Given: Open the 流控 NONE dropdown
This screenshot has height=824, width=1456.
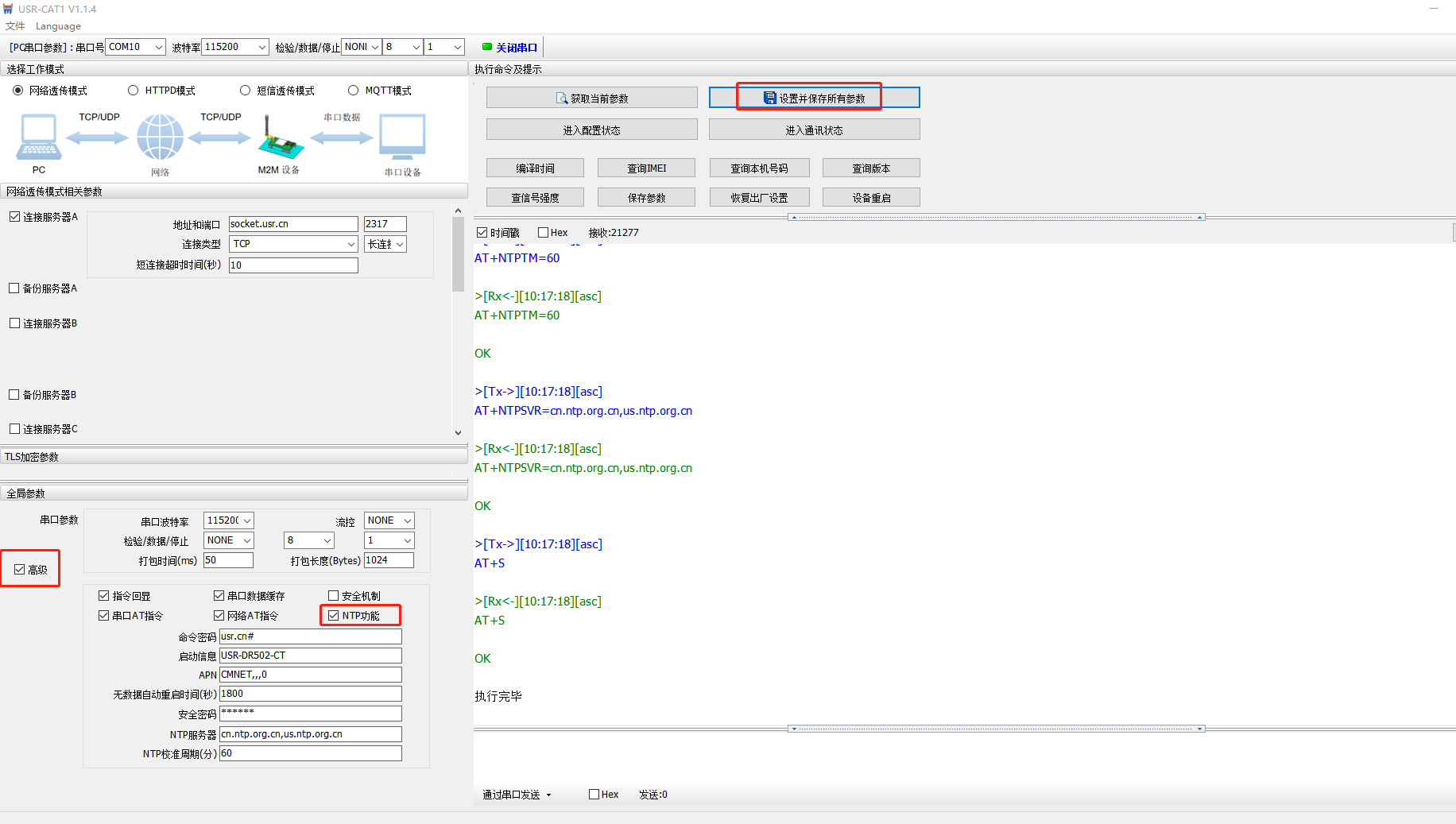Looking at the screenshot, I should click(407, 520).
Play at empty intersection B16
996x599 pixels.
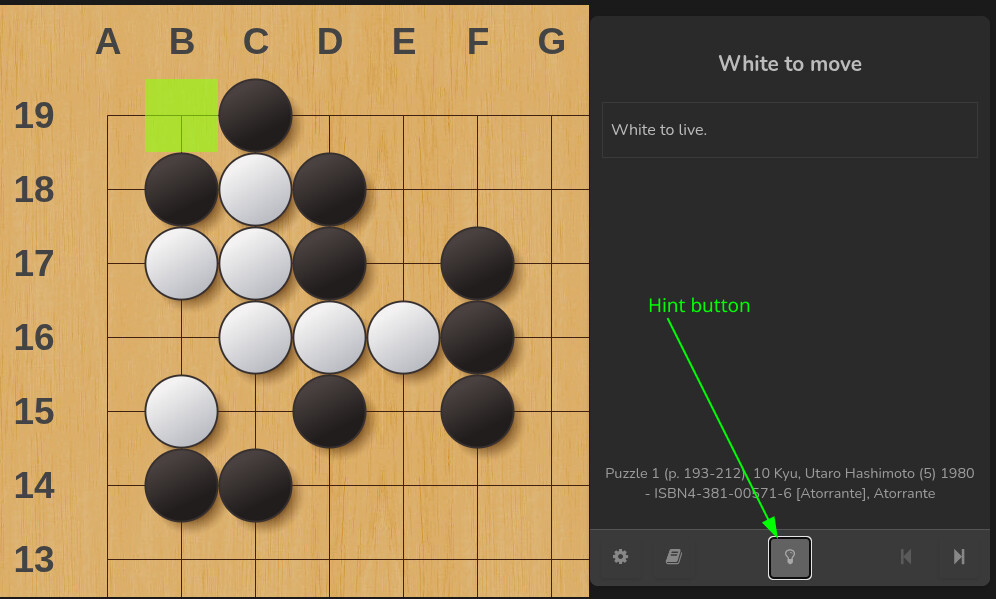(x=182, y=337)
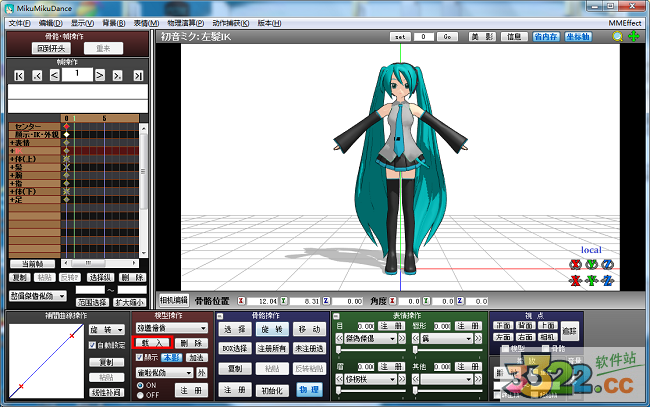Jump to first frame with |< button
Screen dimensions: 650x407
pos(19,75)
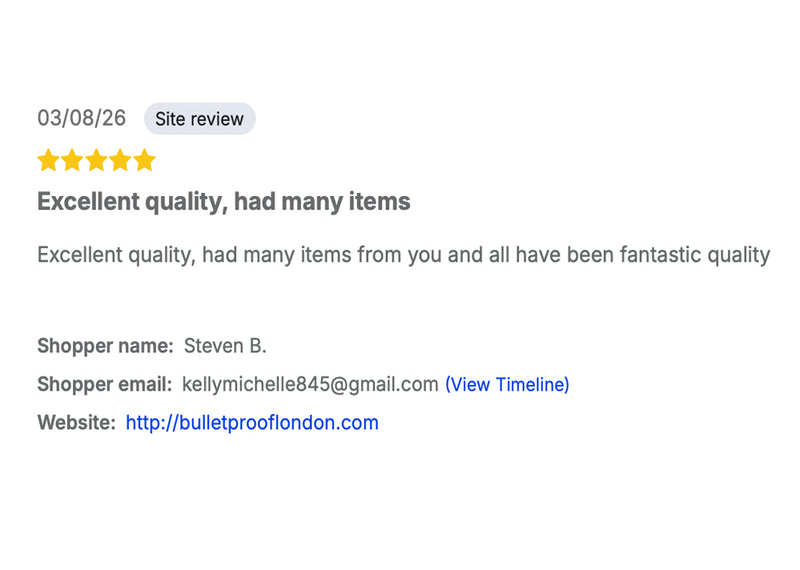
Task: Click the "Shopper name:" label
Action: pyautogui.click(x=105, y=347)
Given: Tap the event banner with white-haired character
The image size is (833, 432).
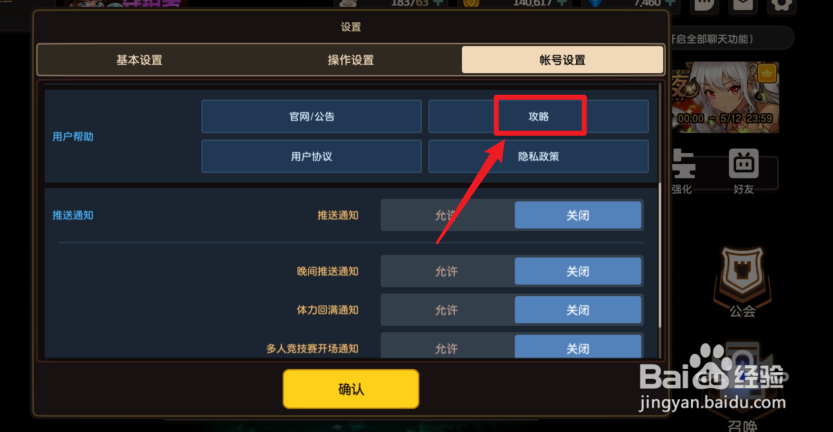Looking at the screenshot, I should 725,98.
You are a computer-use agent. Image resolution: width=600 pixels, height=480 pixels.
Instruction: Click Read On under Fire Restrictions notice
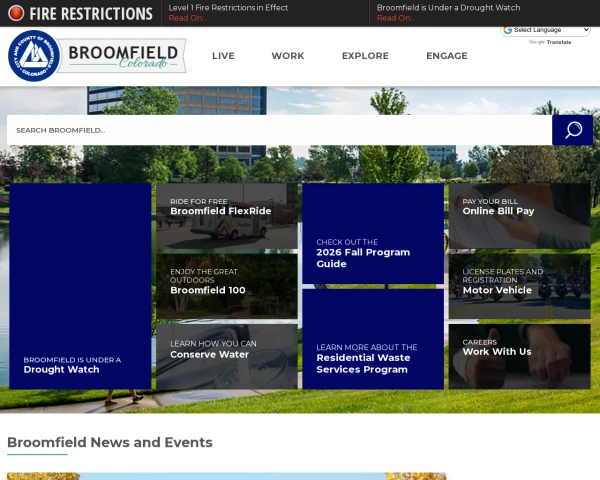(187, 18)
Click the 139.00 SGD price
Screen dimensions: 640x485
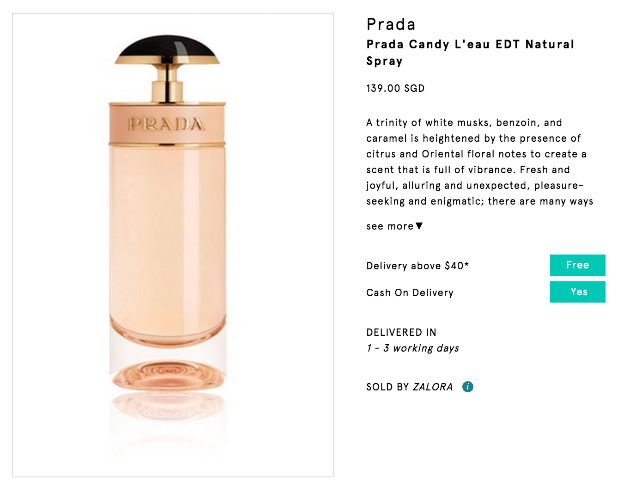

◆ **Problem statement**: Write out again, exactly, each line from the one containing "The image size is (833, 432)." through the last line of the entries, and omit every picture.

◆ **Result for this task**:
The image size is (833, 432).
Looking at the screenshot, I should 725,98.
You are a computer-use agent. Image resolution: width=600 pixels, height=480 pixels.
Instruction: Click Read On under Fire Restrictions notice
(187, 18)
Click the 139.00 SGD price
Screen dimensions: 640x485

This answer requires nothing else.